Ask the Blog Team: What is Something You Wish You Would Have Known?

Welcome to our Q+A series, Ask the Blog Team. In this series, the Hope Mommies blog team joins together to answer questions that are commonly asked in grief. If there is a question or topic that you have wrestled with in your grief that you would like the opportunity to see how other Hope Moms have processed or answered, we would love to hear from you. You can submit your questions here.


What is something you wish you would have known in those early days of grieving when it felt so heavy and dark?
I wish I had known it wouldn’t always be so heavy and dark. I wish I knew my joy would be restored. In the beginning, I willed myself to believe that, “Weeping may endure for the night but joy comes in the morning” (Psalm 30:5). In time, it became true. After 26 years, I still miss my son and wonder what my life would be like today if I had been allowed to raise that boy. But I don’t grieve like I did in the beginning. Notice I didn’t say that I don’t grieve. I said I don’t grieve the same. My grief is more of a wistful grief instead of a gut-wrenching sadness.
 

- Shelly

Hope Mom to Zachary Robert
 
While I would take Max over everything learned or gained, I wish I had been able to have the perspective of all I would gain in the next five years. I was indescribably blessed that my marriage and every one of my closest friendships grew deeper, stronger roots in that season. Due to losing Max, I hold my living babies both tighter and more loosely. And I get to serve with a ministry that is literally changing lives. The darkness felt so heavy and enveloping, but the light and joy is greater.
 

- Sam

Hope Mom to Baby Martin and Maxwell Spencer
 
The heaviness will lift. It doesn’t feel like it, and that’s okay that you can’t feel it now, but eventually it will. The darkness you feel deep in your chest and in your womb will relieve one day. Yes in eternity, but even here on earth. The tenderness you feel about seeing others get pregnant, it will all sting a little less with time. I loved the way Lysa Terkeurst explains this: “Then one day you take off the blanket of deep grief. You fold it neatly and tuck it away. You no longer hate it or resist it. For underneath it, wondrous things have happened over time. Things that could only have come about when Divine Hope intersects with a broken world. And finally you can see years stretching before you once again.”

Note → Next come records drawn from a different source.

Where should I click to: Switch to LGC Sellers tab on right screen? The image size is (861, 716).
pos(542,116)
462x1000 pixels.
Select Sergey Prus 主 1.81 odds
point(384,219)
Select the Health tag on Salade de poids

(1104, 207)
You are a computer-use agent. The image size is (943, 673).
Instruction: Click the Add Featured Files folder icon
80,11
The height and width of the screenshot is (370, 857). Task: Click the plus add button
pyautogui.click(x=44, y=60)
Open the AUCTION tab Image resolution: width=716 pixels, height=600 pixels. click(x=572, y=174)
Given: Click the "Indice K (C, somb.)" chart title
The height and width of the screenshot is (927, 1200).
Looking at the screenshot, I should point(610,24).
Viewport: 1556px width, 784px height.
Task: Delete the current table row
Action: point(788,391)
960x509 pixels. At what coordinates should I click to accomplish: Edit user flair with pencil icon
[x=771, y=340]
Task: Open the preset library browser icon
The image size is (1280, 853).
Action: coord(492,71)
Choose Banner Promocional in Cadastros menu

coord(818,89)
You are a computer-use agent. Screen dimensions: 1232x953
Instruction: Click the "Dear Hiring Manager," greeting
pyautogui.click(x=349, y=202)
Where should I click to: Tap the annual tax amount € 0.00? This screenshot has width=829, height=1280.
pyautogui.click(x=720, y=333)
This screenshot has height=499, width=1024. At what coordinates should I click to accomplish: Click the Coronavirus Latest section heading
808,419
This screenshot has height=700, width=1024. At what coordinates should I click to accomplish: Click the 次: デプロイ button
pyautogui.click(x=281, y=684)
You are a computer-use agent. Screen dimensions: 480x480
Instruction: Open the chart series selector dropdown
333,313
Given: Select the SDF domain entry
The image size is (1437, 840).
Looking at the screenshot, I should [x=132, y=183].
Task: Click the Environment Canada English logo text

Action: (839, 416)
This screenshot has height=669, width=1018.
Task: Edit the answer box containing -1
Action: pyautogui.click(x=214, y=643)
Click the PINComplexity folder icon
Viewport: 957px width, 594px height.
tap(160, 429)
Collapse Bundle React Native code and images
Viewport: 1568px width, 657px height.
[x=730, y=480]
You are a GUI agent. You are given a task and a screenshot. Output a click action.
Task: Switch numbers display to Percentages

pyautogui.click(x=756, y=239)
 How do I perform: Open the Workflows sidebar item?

I have also found this to be true. God allows your grief to be a beautiful addition to your life and eternity. He brings beauty even from these ashes. Do the work of feeling all the feels and crying all the tears now, because on the other side of your grief journey you will gain more lasting peace than if you ignore it now. It will come out eventually, its best done now in the early days where it feels unbearable. 
 

- Kayla

Hope Mom to Anna Joy

The Lord is enough. I do not mean to sound calloused. I would give anything to have four living children instead of two. However, this is God’s lot for me, and it is good even if I don’t understand it or feel like it is. He has given me Himself, and that is so much more than I deserve. I deserve hell, yet the Lord has given me eternal life. The Lord is tenderhearted and with us in our grief, but we must love and honor Him above all else. I say this because it is very easy to idolize our children or our husbands. When I realized that God is enough—that if I lost everything else, I would still never lose Him—I was able to rightly mourn my children instead of obsessing over them and how the Lord had “wronged me.” 

- Ravyn

Hope Mom to Noah and Isabelle

God revealed so much of Himself to me in my grief, and I know and love the Lord in deeper ways now than I did before my losses. While I would have never chosen for this to be my story, I wouldn’t go back to who I was before loss. God has allowed my sorrow to become a beautiful platform for the gospel, and has opened up so many opportunities for me to bear witness to His greatness through it all. 

I don’t want to in any way minimize the extraordinary heartache and pain that I have walked though in losing my babies, but I wish I would have known just how sweet the Lord would become to me as He continued to draw me closer to Himself in my sorrow. I still miss my babies every day and often wonder what life on earth would be like if they were here with me, but there has been such a beauty that has been added to my life in the ways that God has given me more of Himself along the way.